#### [DATA EXCERPTS]
*** Block opens ***
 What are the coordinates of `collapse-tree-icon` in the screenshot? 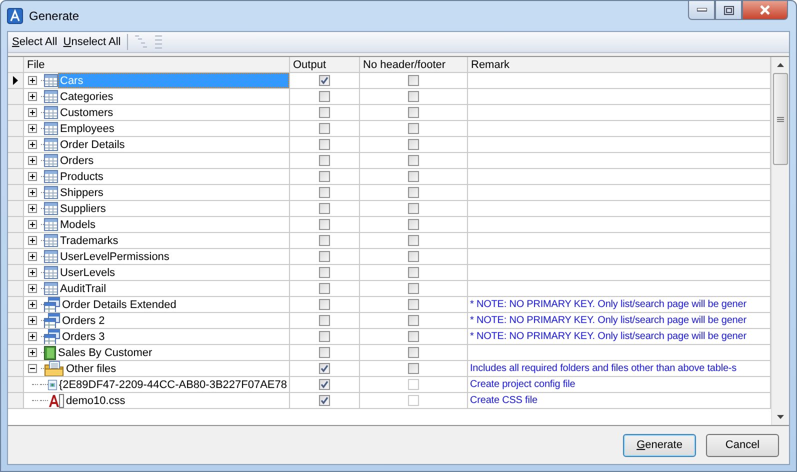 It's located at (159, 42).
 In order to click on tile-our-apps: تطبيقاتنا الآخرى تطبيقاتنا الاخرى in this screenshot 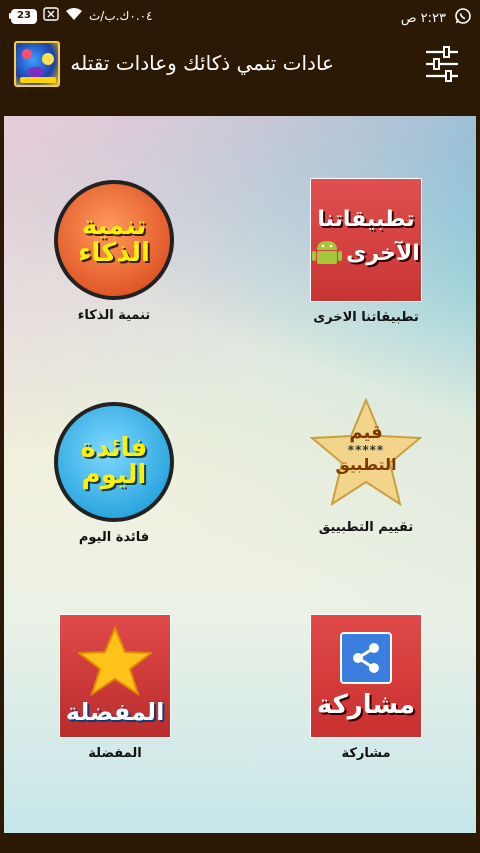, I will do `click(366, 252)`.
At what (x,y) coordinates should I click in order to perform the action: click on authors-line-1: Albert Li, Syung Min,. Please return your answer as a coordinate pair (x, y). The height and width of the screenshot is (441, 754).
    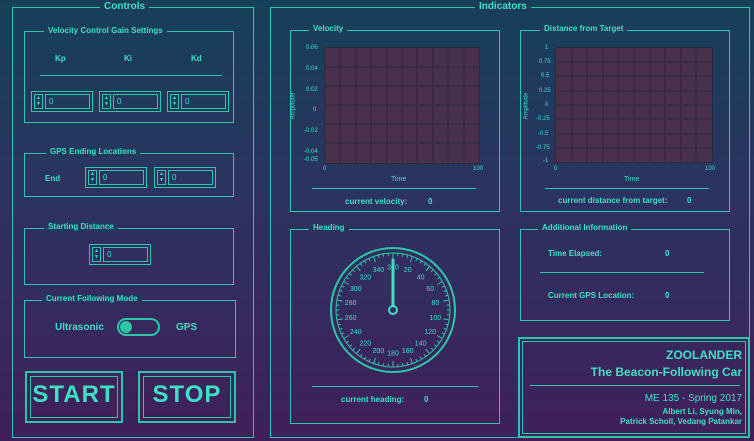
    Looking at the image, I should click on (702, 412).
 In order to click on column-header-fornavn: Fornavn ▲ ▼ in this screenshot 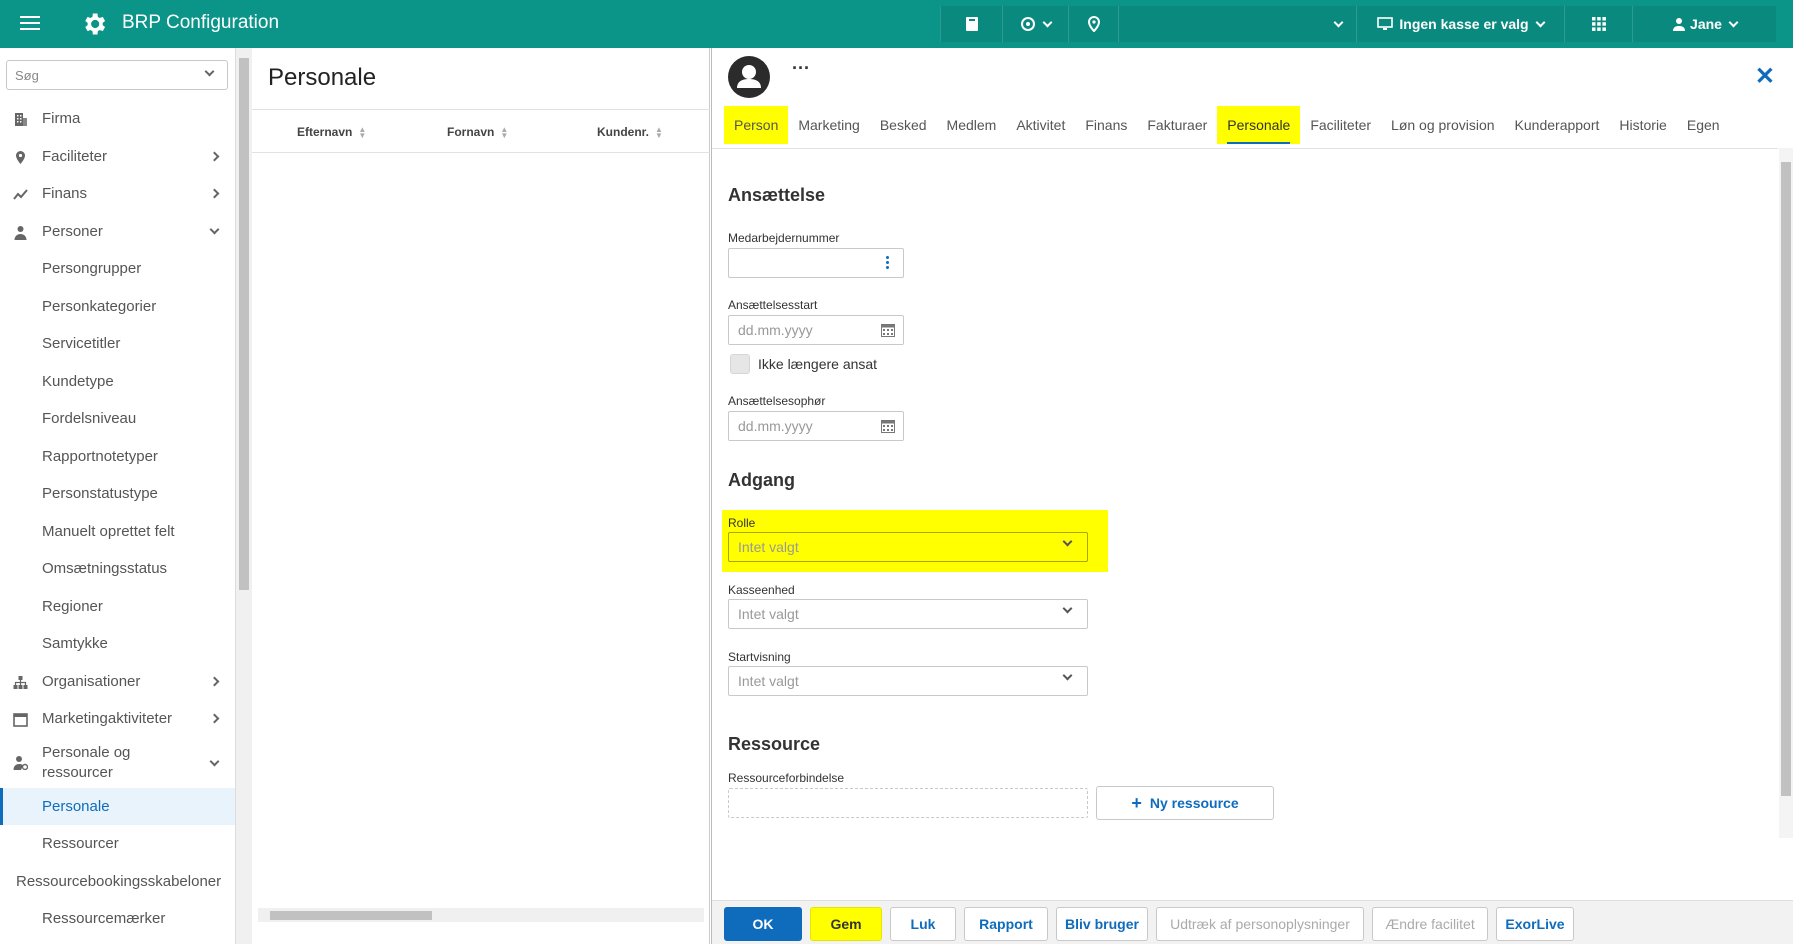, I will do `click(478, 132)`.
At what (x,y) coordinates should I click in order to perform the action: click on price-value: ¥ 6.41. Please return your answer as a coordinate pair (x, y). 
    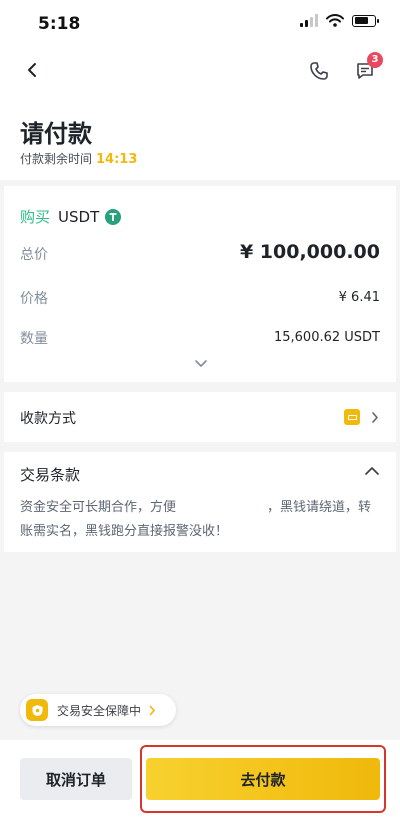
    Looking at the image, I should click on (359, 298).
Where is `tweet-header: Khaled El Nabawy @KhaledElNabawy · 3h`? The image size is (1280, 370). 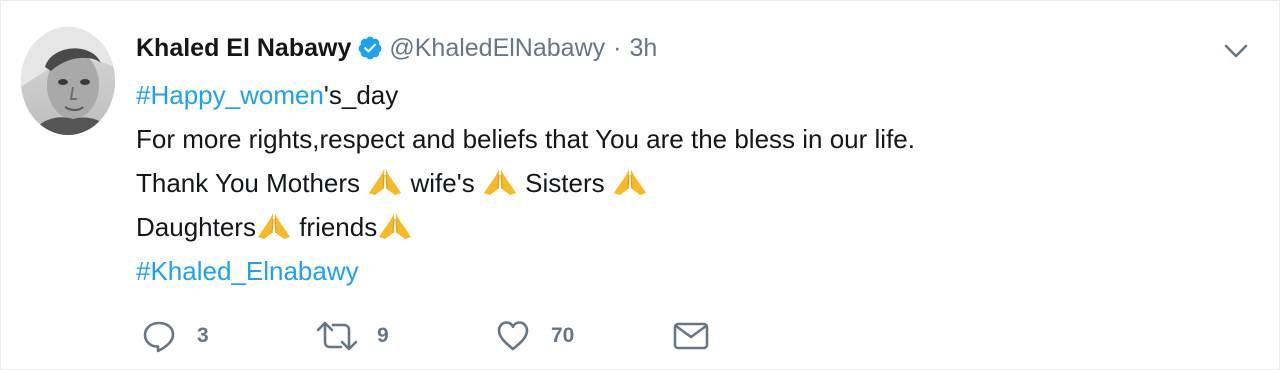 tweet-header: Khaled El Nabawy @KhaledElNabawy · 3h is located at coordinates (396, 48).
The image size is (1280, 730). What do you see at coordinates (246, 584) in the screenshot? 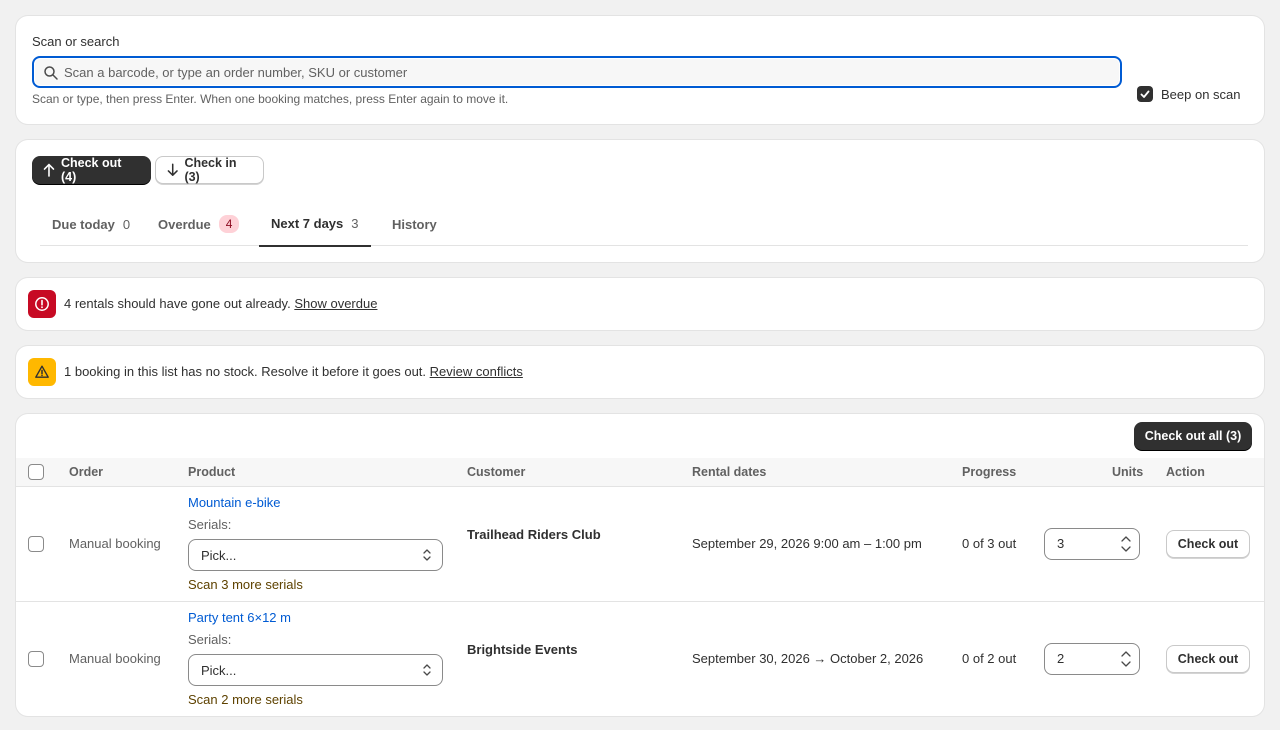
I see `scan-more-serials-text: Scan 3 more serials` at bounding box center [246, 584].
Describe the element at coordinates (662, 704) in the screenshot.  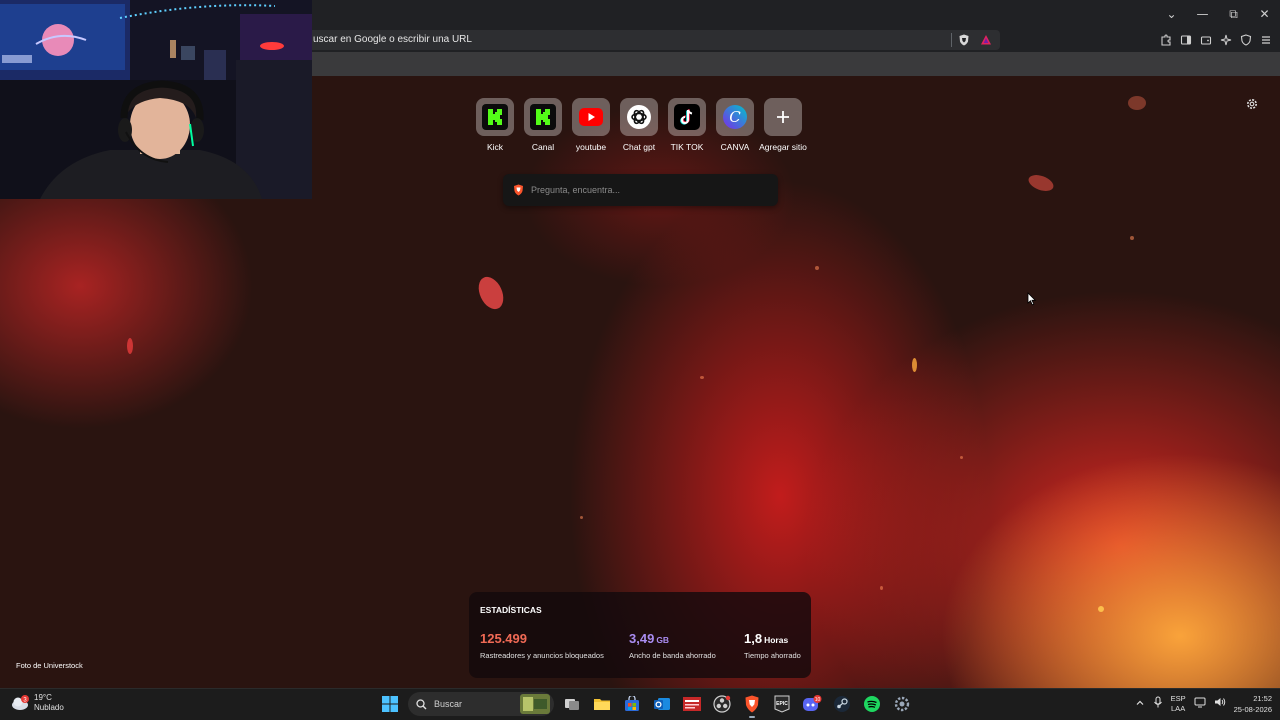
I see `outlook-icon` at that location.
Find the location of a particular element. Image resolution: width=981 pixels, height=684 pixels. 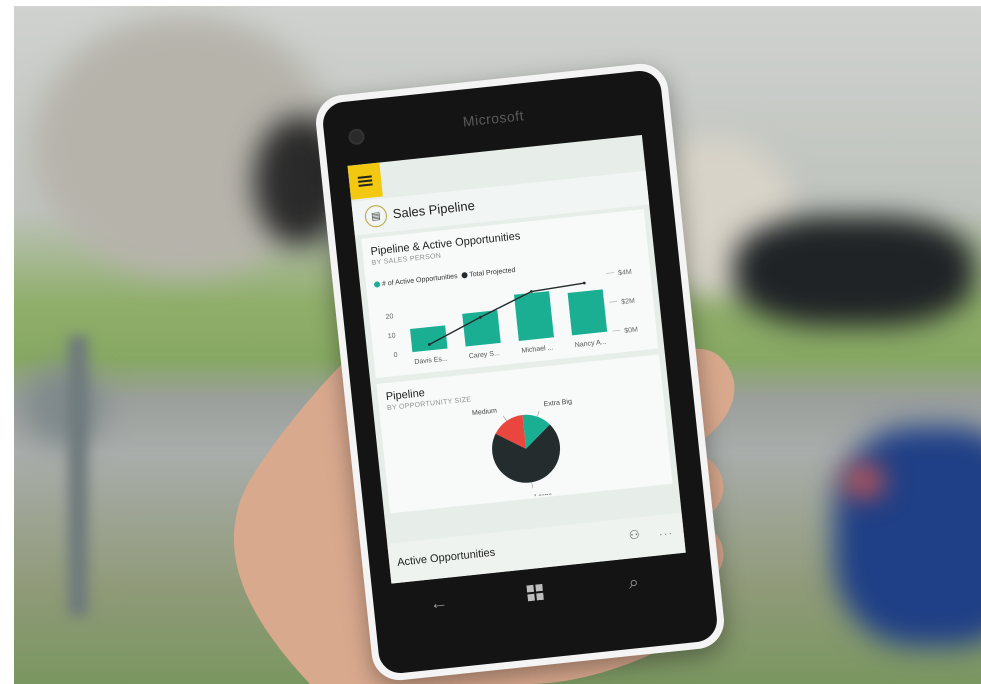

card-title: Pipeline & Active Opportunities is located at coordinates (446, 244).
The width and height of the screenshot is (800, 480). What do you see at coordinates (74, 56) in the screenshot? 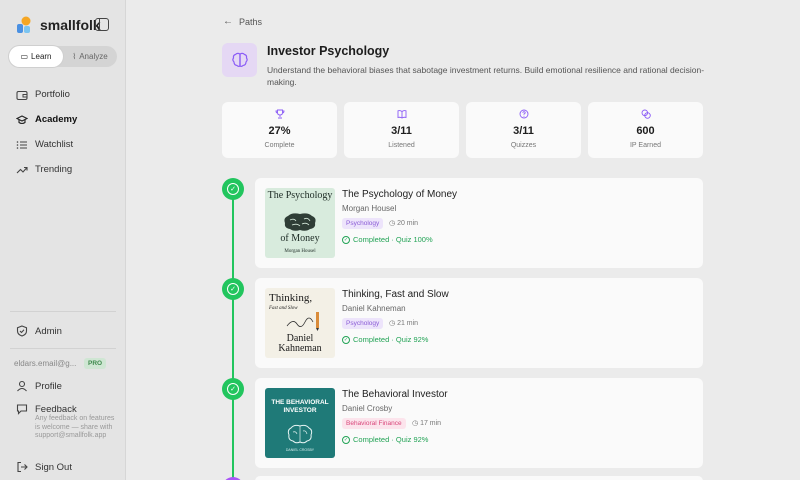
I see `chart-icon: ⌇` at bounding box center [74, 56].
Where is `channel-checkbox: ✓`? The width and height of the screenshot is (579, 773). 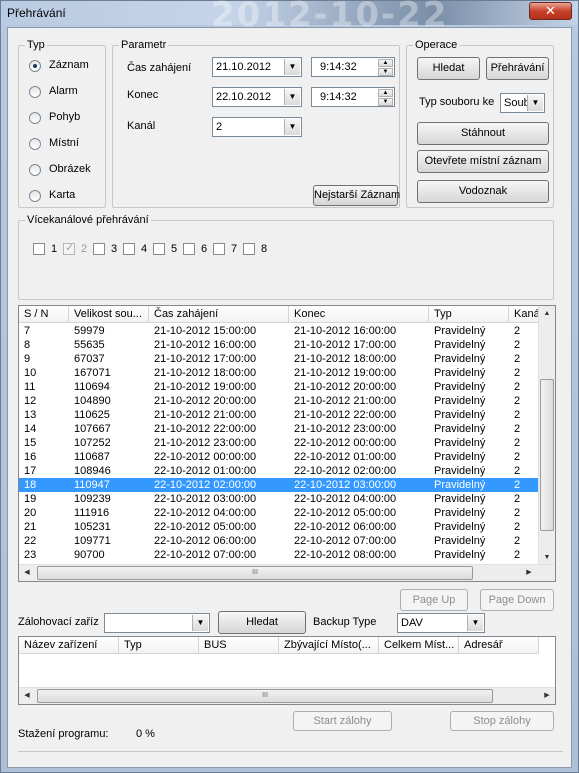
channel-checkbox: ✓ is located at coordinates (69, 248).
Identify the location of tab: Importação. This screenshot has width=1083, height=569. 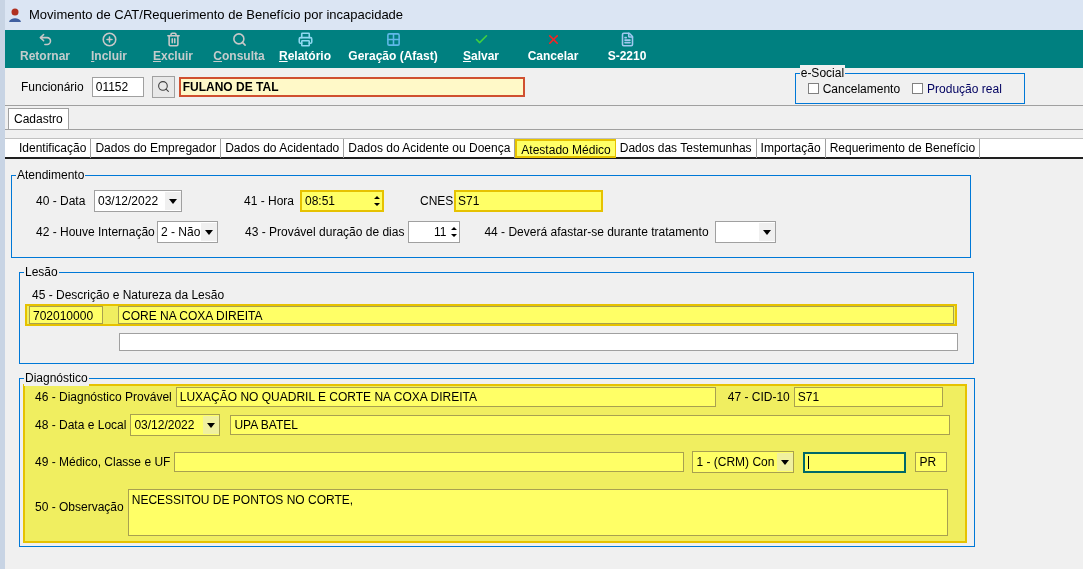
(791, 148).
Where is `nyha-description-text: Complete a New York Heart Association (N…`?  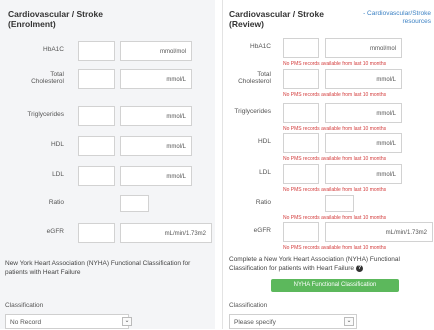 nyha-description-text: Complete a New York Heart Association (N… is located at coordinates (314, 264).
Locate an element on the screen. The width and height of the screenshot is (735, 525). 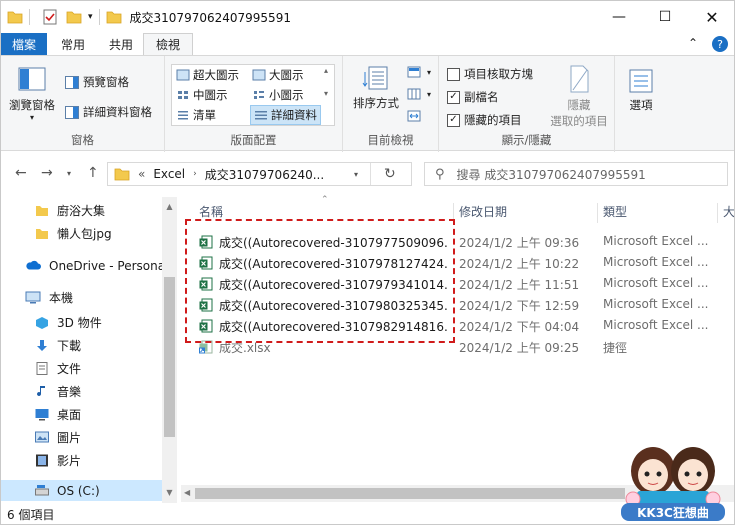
*** Block closes ***
#### [ACTIVITY]
Give the data in the stretch from the line containing "The image size is (1280, 730)." through the line containing "center [246, 584]." as a two-column CSV with columns "query" and "reply". Put each text and its answer in one row as quoted fields, turn line breaks into spaces, and leave out the pictures.

#### [WORKED SOLUTION]
query,reply
"The image size is (1280, 730). What do you see at coordinates (246, 584) in the screenshot?","I see `scan-more-serials-text: Scan 3 more serials` at bounding box center [246, 584]."